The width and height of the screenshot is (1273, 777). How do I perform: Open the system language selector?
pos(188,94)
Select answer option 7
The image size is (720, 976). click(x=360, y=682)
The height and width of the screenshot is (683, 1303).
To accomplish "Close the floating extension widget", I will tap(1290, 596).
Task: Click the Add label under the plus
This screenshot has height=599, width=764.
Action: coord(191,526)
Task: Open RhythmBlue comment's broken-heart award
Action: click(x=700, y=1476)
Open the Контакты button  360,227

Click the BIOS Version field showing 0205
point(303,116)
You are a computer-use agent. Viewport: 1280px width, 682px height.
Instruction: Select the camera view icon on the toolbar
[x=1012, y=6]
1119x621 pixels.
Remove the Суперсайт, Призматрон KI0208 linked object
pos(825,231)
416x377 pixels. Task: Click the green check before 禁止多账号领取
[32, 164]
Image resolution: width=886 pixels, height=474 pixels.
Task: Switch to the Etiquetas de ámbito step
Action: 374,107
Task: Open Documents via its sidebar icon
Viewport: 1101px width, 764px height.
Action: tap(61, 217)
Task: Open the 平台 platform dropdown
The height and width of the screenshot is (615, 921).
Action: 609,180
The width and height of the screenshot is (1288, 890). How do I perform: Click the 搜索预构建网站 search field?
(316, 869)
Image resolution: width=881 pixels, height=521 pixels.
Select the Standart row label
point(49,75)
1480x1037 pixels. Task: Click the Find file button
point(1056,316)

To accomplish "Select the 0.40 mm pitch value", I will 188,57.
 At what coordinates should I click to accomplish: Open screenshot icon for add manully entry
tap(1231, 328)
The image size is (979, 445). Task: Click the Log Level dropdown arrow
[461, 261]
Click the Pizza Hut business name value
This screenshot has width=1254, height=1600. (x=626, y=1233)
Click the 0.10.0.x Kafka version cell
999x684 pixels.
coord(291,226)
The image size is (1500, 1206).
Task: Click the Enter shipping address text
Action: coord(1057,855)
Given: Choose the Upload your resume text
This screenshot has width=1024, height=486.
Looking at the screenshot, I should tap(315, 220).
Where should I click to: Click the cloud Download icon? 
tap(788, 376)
○ ○ ○
== Exercise description ==
Every line in the data above that contains "will" needs to be copied.

== Written response ==
To accomplish "Close the floating extension widget", I will tap(1290, 596).
To accomplish "Select the 0.40 mm pitch value", I will 188,57.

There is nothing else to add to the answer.